= Temple Mount Faithful =

Jerusalem-based Orthodox Jewish movement

The Temple Mount and Israel Faithful Movement (נאמני הר הבית וארץ ישראל), more commonly known simply as the Temple Mount Faithful (נאמני הר הבית), is an Orthodox Jewish movement, based in Jerusalem, whose goal is to rebuild the Third Jewish Temple on the Temple Mount in Jerusalem and re-institute the practice of ritual sacrifice.

==History==
The movement was founded by former Israel Defense Forces officer and Middle Eastern studies lecturer Gershon Salomon. Members of the movement are referred to as the "Temple Mount Faithful". The group was established in 1967.

On 8 October 1990, seventeen Palestinians were killed and over 100 others injured by Israeli Border Police in the 1990 Temple Mount riots triggered by an announcement by the Temple Mount Faithful that they were going to lay a cornerstone for a Third Jewish Temple on the Temple Mount in Jerusalem. After the riots, the police prohibited Salomon from entering the Temple Mount; his appeal of that decision was subsequently denied by Israel's High Court of Justice.

The Temple Mount Faithful was the first significant group to advocate the Jewish takeover of the Temple Mount, and during the 1970s and 1980s, it remained the most visible group with that position. Initially, the group presented its argument largely in terms of nationalistic, rather than religious, symbolism. In a 1983 interview, Salomon stated that "whoever controls the Temple Mount has rights over the Land of Israel". Over time, Gershon Salomon developed a more religiously oriented apocalyptic and messianic platform, which, however, was distinctly non-Orthodox in character. Tensions with the more Orthodox elements in the group caused a formal split in 1987, when a more religiously oriented splinter group, called the "Movement for the Establishment of the Temple", was founded. Subsequently, the influence of the Temple Mount Faithful among the radical Jewish activists gradually waned, although the group still retains significant visibility.

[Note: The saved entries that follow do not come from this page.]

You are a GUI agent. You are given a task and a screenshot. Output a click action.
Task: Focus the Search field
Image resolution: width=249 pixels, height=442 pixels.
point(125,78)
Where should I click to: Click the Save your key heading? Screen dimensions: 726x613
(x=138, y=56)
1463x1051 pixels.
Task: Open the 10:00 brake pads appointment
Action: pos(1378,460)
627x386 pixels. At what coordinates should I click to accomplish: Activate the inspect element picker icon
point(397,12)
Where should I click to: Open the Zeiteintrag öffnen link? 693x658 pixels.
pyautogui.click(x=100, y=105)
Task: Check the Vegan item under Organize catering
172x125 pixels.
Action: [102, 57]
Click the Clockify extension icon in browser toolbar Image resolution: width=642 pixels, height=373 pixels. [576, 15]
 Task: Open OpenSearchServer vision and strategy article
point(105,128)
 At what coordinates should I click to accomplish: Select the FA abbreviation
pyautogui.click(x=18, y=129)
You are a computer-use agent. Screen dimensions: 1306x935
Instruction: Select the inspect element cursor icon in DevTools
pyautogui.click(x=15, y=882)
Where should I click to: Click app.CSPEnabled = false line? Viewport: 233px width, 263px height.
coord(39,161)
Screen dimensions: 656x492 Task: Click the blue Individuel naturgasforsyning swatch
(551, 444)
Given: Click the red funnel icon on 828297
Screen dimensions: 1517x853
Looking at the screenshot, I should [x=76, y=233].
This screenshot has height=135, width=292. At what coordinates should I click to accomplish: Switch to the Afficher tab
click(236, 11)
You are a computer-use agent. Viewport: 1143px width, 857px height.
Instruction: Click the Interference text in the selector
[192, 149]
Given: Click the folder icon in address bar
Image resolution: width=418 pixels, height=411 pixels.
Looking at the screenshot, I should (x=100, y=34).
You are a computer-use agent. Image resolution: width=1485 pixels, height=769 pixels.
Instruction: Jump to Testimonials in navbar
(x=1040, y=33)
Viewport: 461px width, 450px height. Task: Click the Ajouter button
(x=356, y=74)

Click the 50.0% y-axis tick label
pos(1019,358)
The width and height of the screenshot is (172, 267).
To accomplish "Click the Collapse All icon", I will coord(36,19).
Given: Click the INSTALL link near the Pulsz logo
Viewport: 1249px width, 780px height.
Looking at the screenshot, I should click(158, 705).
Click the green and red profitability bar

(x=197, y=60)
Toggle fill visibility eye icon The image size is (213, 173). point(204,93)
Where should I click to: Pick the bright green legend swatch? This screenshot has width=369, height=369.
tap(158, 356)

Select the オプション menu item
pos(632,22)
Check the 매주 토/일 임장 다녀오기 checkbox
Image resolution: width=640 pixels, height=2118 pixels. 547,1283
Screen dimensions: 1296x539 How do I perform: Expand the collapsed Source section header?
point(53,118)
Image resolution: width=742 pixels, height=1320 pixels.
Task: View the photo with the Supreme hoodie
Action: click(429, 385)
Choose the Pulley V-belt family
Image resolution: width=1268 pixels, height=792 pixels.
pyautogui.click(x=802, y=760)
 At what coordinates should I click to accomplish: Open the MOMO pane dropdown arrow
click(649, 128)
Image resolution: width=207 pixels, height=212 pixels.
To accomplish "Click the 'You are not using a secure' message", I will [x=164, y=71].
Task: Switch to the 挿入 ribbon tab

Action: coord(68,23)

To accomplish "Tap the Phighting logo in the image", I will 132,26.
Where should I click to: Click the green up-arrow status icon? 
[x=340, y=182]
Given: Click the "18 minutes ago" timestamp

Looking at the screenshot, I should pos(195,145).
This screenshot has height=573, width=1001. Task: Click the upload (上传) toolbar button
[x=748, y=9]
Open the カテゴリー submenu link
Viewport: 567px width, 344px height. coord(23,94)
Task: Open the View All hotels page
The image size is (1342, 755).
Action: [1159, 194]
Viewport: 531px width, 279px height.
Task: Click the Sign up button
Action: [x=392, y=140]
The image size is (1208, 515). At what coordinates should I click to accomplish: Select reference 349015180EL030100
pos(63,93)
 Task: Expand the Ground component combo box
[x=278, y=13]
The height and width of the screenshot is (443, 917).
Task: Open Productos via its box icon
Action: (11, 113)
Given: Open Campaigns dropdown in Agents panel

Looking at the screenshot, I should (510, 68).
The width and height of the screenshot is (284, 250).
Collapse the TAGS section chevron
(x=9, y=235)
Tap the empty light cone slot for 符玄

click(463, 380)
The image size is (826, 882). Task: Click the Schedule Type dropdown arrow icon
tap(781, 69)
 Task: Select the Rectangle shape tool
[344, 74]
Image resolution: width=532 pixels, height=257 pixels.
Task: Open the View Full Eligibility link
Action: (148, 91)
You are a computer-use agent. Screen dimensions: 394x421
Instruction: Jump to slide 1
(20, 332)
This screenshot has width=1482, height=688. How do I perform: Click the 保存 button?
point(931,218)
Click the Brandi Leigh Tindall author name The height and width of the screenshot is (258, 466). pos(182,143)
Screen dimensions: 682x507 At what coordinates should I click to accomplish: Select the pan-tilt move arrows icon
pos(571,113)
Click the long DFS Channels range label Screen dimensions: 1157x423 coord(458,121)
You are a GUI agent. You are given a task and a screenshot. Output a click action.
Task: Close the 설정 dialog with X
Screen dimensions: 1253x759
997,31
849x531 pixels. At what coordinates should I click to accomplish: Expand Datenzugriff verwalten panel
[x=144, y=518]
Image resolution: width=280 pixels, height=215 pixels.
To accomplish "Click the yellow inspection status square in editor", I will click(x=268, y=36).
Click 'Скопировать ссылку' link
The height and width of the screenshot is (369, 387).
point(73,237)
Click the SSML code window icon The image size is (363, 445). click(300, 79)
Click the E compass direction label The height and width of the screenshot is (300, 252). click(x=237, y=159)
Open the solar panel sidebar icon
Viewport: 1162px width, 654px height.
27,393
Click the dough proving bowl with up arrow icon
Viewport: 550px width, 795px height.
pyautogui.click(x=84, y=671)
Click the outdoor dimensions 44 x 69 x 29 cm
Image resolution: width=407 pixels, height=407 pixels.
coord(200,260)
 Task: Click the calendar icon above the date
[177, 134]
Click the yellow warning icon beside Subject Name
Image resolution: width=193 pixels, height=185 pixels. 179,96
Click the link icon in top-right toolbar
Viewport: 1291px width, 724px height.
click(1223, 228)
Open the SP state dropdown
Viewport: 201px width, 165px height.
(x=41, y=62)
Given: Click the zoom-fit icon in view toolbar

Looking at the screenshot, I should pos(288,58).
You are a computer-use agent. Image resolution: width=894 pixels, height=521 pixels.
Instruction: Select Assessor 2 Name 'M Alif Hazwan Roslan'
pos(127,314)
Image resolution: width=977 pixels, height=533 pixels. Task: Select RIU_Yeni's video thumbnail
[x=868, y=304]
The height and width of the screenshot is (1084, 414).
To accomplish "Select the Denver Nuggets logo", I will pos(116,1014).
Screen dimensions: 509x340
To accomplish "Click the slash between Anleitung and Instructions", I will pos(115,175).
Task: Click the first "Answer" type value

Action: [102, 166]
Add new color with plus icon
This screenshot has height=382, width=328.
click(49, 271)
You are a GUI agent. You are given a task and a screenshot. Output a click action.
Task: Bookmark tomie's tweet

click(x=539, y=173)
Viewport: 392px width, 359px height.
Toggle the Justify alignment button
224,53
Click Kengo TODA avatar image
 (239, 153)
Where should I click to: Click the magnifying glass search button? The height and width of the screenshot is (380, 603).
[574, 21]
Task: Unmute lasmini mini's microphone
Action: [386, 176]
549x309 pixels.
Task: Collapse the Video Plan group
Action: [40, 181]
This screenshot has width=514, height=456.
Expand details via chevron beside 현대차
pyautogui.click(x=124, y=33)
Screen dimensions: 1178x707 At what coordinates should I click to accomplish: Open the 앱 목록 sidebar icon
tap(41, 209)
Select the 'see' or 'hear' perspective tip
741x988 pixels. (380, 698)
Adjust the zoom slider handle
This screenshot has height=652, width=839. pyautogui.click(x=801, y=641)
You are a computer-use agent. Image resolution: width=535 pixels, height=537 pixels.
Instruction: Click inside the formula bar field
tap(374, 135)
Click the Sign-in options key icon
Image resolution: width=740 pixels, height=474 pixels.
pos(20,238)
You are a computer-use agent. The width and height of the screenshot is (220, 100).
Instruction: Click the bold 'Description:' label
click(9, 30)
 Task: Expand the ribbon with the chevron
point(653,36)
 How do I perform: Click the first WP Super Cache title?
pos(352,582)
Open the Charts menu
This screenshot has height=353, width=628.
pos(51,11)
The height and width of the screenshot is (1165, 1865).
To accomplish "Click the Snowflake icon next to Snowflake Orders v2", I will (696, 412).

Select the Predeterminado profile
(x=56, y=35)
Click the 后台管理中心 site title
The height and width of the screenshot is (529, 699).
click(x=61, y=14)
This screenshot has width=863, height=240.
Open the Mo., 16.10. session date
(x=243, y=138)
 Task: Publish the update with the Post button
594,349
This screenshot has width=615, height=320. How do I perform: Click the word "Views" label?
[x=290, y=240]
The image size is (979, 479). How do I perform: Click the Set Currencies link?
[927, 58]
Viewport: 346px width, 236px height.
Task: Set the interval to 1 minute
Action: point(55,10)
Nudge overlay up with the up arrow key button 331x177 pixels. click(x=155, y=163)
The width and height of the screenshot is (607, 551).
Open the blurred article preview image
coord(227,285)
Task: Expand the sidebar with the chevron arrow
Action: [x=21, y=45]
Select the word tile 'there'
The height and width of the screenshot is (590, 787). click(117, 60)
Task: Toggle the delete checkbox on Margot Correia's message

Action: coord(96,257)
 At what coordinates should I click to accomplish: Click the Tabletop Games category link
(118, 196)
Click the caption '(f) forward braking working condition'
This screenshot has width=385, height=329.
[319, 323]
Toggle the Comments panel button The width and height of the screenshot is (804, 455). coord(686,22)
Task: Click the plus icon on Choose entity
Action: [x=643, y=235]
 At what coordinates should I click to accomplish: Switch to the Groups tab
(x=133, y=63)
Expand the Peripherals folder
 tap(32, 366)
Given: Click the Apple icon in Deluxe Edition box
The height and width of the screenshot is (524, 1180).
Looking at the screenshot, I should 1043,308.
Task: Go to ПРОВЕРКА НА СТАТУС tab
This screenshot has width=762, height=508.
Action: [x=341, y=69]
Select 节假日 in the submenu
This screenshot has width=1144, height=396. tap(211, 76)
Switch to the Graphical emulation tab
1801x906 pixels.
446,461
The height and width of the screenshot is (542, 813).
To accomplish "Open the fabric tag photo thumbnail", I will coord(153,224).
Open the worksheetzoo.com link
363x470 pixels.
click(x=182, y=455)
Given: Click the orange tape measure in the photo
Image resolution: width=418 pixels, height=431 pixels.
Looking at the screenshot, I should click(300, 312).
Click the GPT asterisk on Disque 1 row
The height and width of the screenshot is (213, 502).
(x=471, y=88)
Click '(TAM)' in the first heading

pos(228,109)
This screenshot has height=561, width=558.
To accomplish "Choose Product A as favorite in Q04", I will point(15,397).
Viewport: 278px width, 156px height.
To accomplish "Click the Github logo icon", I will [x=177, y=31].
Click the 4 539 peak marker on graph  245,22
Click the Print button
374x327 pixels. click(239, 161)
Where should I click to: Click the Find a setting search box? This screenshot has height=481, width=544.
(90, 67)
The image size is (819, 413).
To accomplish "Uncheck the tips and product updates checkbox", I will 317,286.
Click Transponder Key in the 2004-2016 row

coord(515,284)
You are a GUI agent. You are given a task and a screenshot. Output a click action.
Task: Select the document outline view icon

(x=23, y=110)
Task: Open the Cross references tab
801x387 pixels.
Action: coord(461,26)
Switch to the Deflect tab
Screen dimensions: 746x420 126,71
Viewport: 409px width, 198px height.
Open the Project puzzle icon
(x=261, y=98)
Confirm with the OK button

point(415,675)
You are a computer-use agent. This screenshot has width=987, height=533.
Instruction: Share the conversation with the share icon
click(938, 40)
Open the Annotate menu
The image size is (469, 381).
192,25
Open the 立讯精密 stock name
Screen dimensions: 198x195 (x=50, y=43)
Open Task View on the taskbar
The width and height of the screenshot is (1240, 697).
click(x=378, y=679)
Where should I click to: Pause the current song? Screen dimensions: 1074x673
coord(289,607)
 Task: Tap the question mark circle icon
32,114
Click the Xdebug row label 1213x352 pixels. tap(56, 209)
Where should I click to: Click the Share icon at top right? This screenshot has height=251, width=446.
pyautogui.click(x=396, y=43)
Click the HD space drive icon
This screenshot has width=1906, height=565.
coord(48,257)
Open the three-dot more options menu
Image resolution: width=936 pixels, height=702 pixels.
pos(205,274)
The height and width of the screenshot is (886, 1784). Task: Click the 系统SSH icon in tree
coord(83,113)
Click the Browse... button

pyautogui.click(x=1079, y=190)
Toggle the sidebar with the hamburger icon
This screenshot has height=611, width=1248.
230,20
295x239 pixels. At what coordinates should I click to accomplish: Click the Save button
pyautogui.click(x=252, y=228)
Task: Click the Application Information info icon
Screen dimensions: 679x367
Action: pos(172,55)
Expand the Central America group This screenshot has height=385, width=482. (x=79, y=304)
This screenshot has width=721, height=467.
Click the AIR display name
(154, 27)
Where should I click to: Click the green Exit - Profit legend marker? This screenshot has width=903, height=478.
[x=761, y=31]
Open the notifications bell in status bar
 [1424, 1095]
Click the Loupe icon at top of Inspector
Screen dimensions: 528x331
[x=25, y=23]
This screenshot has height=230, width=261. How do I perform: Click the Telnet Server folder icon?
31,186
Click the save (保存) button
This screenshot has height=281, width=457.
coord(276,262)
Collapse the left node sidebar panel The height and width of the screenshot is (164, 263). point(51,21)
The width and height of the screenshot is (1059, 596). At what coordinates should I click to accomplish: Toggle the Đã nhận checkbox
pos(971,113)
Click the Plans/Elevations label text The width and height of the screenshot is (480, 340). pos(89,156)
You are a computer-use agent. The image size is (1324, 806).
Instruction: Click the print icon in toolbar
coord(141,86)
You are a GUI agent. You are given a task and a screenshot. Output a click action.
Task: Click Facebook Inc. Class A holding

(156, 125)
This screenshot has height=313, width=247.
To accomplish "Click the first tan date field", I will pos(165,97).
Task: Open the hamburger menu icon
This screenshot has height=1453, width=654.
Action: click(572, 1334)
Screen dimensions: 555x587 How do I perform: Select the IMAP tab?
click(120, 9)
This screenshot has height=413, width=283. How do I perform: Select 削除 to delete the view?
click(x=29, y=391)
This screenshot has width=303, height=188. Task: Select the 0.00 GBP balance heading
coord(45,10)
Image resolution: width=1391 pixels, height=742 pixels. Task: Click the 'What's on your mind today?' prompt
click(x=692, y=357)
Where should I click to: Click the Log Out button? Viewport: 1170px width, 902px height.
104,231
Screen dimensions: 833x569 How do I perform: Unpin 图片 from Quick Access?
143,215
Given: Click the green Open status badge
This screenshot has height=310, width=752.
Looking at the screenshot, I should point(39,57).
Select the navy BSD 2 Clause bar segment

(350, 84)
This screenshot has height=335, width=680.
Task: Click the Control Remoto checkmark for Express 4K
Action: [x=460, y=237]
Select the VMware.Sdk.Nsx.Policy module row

==Organization operations==
The Temple Mount Faithful functions as a protest movement, but, unlike some other radical Jewish groups, it attempts to operate within Israeli law. Typically, shortly before major Jewish religious festivals, the group requests a permit from the Israeli police to enter the Temple Mount compound and conduct prayer services there. These requests are routinely denied, and are followed by petitions to Israel's High Court of Justice. The High Court, also routinely, permits the group to enter the site, but not to pray there; and such permit is contingent on the Israeli police concluding that the security situation would allow such entry. The police conclude that the entry cannot be permitted for security reasons, and the Temple Mount Faithful are not allowed to enter the Temple Mount compound. As a result, their demonstrations usually proceed to the Mograbi Gate, and are stopped by the police there, outside of the compound.

In recent years, Salomon increasingly shifted the focus of the Temple Mount Faithful in the apocalyptic and messianic direction, and restoration of the Jewish Temple became one of the central objectives of the movement. During the same period, the movement developed close ties with Christian fundamentalist circles, and it receives significant financial assistance from some Christian groups, particularly in the United States.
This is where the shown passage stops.